500 mil euros para reabilitar Mosteiro de Maceira Dão (Mangualde)

Agosto 13, 2019 | Cultura

O Real Mosteiro de Santa Maria de Maceira Dão, em Mangualde, vai, finalmente ser intervencionado ao nível da cobertura, em estado de ruína. A assinatura de protocolo que viabiliza a obra foi assinado pela Câmara Municipal, representante da família proprietária, Joana Horster, e a Direção Regional de Cultura do Centro. O investimento de 500 mil euros é comparticipado em 85 por cento.

A representante da família congratulou-se pelo passo agora dado para o início das obras, agradecendo o “papel crucial e motivador junto do estado perpetrado pela Autarquia”. A Diretora Regional de Cultura do Centro, Suzana Menezes, sublinhou a importância da salvaguarda do bem patrimonial e a consequente fruição pela comunidade e públicos em geral deste espaço, que é Monumento Nacional, nomeadamente através do estabelecimento de um plano de programação cultural que atrairá visitantes e as populações.

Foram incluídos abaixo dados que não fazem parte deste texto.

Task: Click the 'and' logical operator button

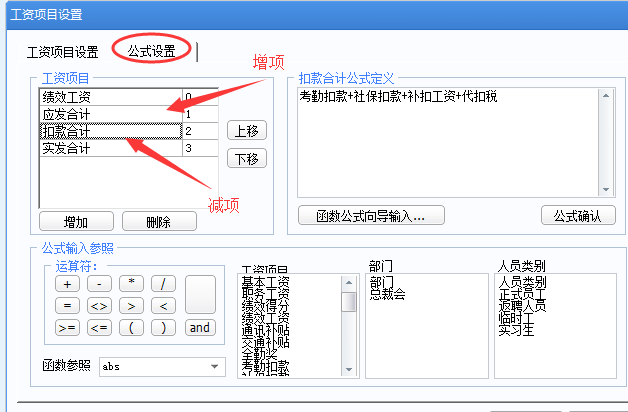Action: tap(200, 328)
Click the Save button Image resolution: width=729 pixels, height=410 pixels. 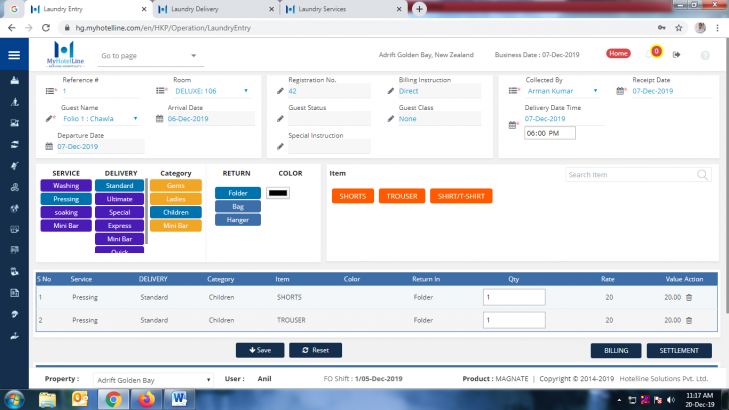click(x=260, y=351)
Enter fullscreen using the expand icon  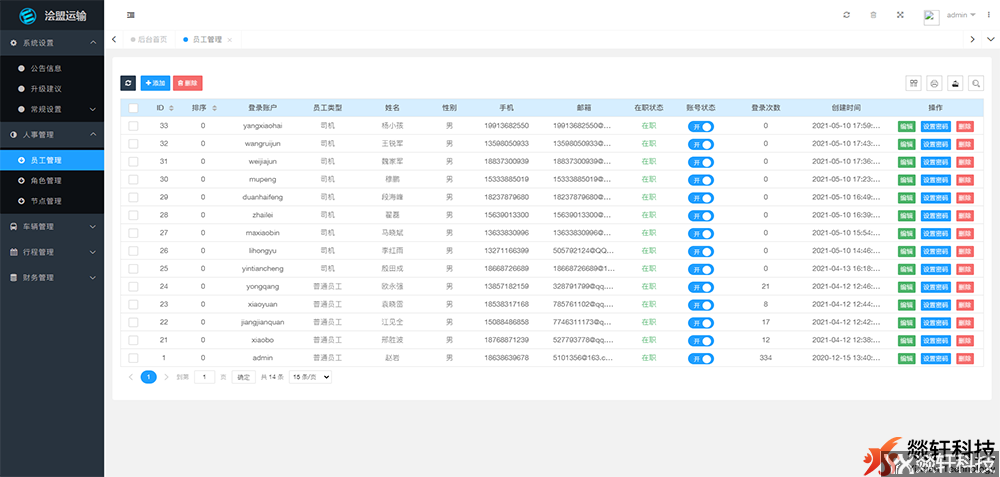point(900,15)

O presidente da Câmara Municipal, João Azevedo, destacou “a importância do trabalho que tem sido desenvolvido entre os três parceiros e que culmina agora com a assinatura do protocolo que permite devolver dignidade à “joia da coroa” do território”. Sublinhou ainda que “com as obras de conservação e restauro da cobertura da igreja e da estabilização dos claustros, está aberta a porta a estímulos exteriores de investimento, numa área que será, a breve prazo, a alavanca fundamental do progresso e do desenvolvimento sustentável dos territórios: o turismo cultural”.

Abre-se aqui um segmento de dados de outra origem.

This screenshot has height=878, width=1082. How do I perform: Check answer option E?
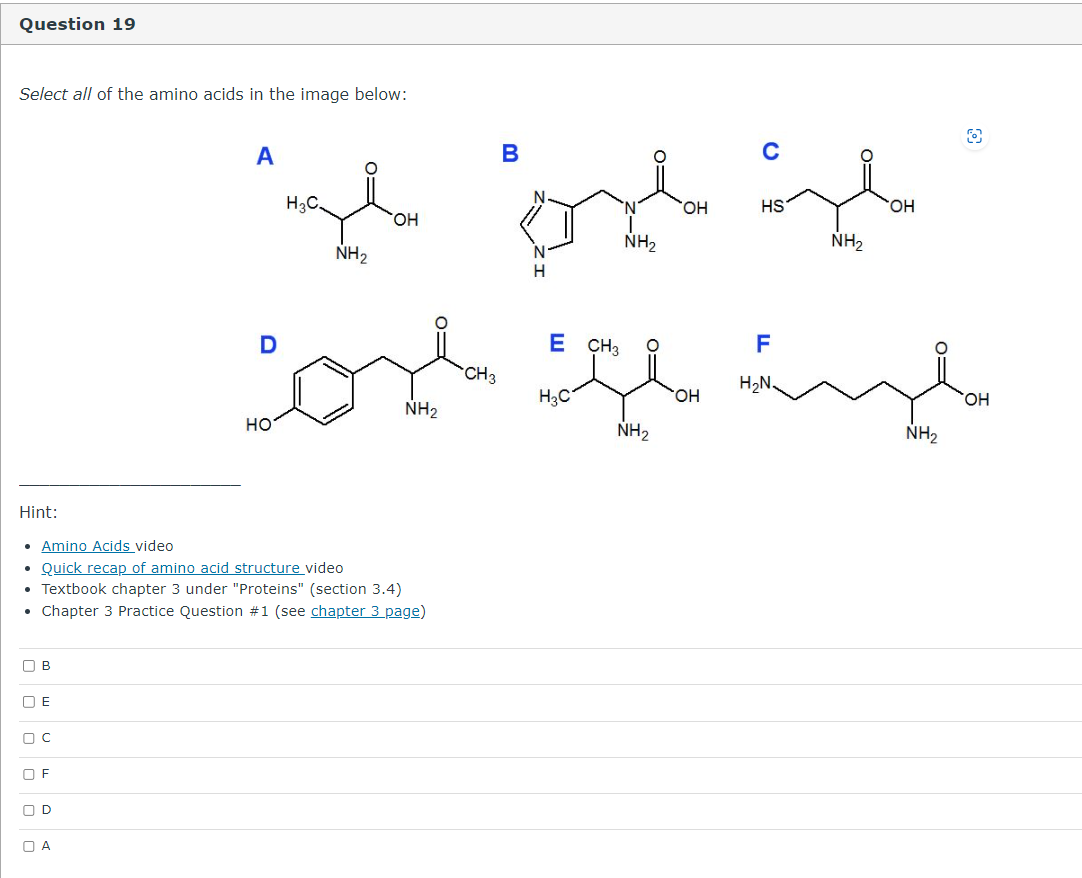(x=29, y=701)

Após as obras, a igreja receberá uma exposição interpretativa da história do imóvel e será colocado em marcha o plano de programação cultural desenhado pelos serviços de arqueologia e património cultural da autarquia para aquele espaço.

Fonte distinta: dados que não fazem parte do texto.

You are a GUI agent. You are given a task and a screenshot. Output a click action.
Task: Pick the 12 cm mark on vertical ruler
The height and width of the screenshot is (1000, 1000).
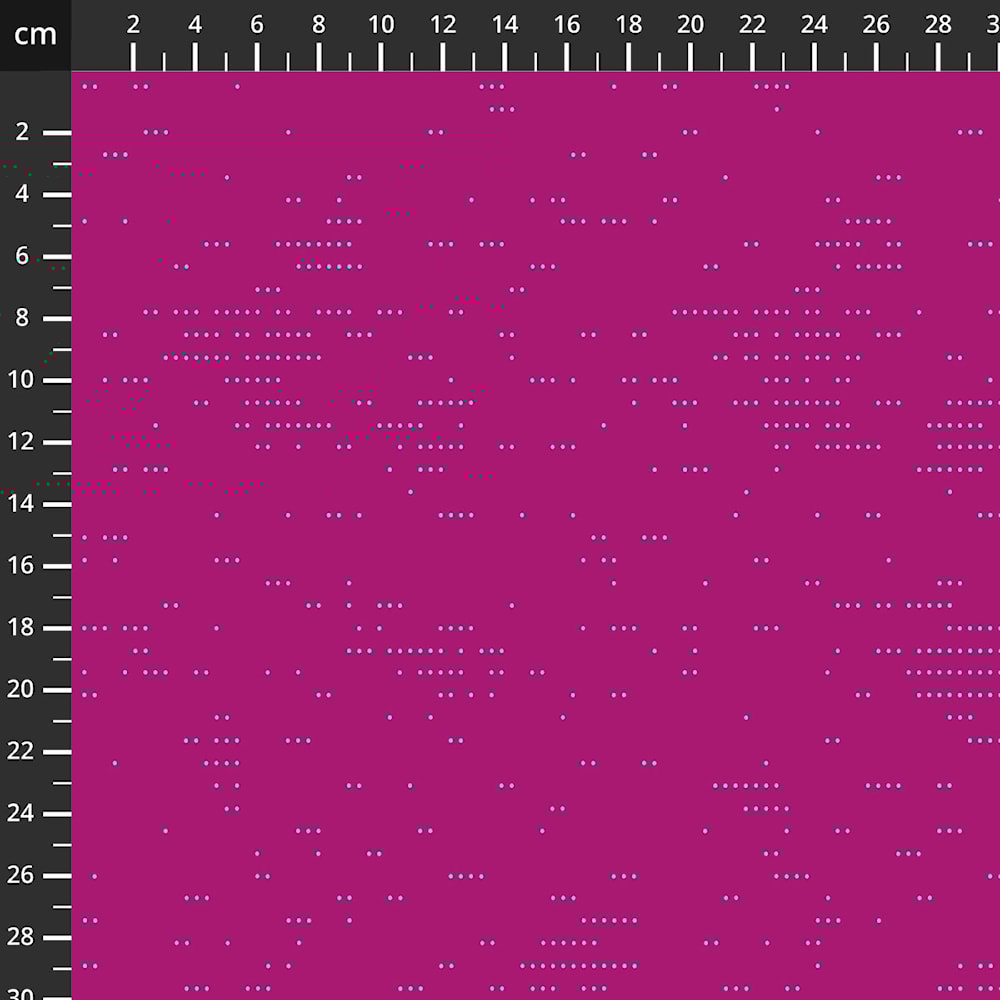pos(22,442)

O Real Mosteiro de Santa Maria de Maceira Dão, erigido naquele local em 1173, por D. Soeiro Teodoniz, privilegiado do rei D. Afonso Henriques, pertenceu inicialmente à ordem beneditina para ingressar na de Cister. A sua localização, meticulosamente escolhida, em planície fértil e junto a um rio, permitia o sustento dos monges, a meditação e o culto religioso, numa paz edilicamente bucólica. Arquitetonicamente são visíveis as várias fases de construção do imóvel: a torre, do século XII; do século XVII é o edifício monacal e os claustros e, do século XVIII, a igreja elíptica.

Inserido em área agrícola, e de microclima peculiar, o Real Mosteiro de Santa Maria de Maceira Dão está classificado como Monumento Nacional, desde 2002.